Exercise description:
Output the full set of records exactly.

Data excerpts:
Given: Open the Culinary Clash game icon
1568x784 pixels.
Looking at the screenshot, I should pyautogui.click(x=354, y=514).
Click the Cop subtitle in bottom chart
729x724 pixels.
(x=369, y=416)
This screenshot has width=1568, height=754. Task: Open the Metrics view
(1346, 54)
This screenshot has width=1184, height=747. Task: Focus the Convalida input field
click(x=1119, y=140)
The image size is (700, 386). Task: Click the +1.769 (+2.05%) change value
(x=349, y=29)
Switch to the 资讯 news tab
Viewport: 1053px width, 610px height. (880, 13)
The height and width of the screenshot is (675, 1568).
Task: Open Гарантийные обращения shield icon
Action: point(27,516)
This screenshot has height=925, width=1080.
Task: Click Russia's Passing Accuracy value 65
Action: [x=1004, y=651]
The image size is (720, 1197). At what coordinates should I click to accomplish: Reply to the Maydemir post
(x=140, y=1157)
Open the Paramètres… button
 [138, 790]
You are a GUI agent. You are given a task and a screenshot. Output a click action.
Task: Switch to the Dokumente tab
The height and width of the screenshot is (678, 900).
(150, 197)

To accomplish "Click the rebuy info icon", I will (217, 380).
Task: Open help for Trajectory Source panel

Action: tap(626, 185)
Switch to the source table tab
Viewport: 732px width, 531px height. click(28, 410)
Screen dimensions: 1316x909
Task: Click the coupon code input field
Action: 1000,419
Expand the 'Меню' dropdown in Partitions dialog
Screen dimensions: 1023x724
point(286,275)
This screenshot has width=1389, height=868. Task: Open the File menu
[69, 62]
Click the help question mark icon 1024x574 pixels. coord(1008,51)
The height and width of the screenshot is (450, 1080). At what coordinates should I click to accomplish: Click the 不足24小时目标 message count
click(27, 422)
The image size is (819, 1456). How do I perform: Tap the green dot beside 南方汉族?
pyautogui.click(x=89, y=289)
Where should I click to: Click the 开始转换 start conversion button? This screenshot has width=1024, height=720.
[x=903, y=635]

Reply:
Given: Open the Culinary Clash game icon
1568x784 pixels.
Looking at the screenshot, I should pyautogui.click(x=354, y=514).
Click the Cop subtitle in bottom chart
729x724 pixels.
(x=369, y=416)
This screenshot has width=1568, height=754. Task: Open the Metrics view
(1346, 54)
This screenshot has width=1184, height=747. Task: Focus the Convalida input field
click(x=1119, y=140)
The image size is (700, 386). Task: Click the +1.769 (+2.05%) change value
(x=349, y=29)
Switch to the 资讯 news tab
Viewport: 1053px width, 610px height. (880, 13)
The height and width of the screenshot is (675, 1568).
Task: Open Гарантийные обращения shield icon
Action: point(27,516)
This screenshot has height=925, width=1080.
Task: Click Russia's Passing Accuracy value 65
Action: [x=1004, y=651]
The image size is (720, 1197). At what coordinates should I click to accomplish: Reply to the Maydemir post
(x=140, y=1157)
Open the Paramètres… button
 [138, 790]
You are a GUI agent. You are given a task and a screenshot. Output a click action.
Task: Switch to the Dokumente tab
The height and width of the screenshot is (678, 900).
(150, 197)

To accomplish "Click the rebuy info icon", I will (217, 380).
Task: Open help for Trajectory Source panel

Action: tap(626, 185)
Switch to the source table tab
Viewport: 732px width, 531px height. click(28, 410)
Screen dimensions: 1316x909
Task: Click the coupon code input field
Action: 1000,419
Expand the 'Меню' dropdown in Partitions dialog
Screen dimensions: 1023x724
point(286,275)
This screenshot has width=1389, height=868. Task: Open the File menu
[69, 62]
Click the help question mark icon 1024x574 pixels. coord(1008,51)
The height and width of the screenshot is (450, 1080). At what coordinates should I click to accomplish: Click the 不足24小时目标 message count
click(27, 422)
The image size is (819, 1456). How do I perform: Tap the green dot beside 南方汉族?
pyautogui.click(x=89, y=289)
Where should I click to: Click the 开始转换 start conversion button? This screenshot has width=1024, height=720.
[x=903, y=635]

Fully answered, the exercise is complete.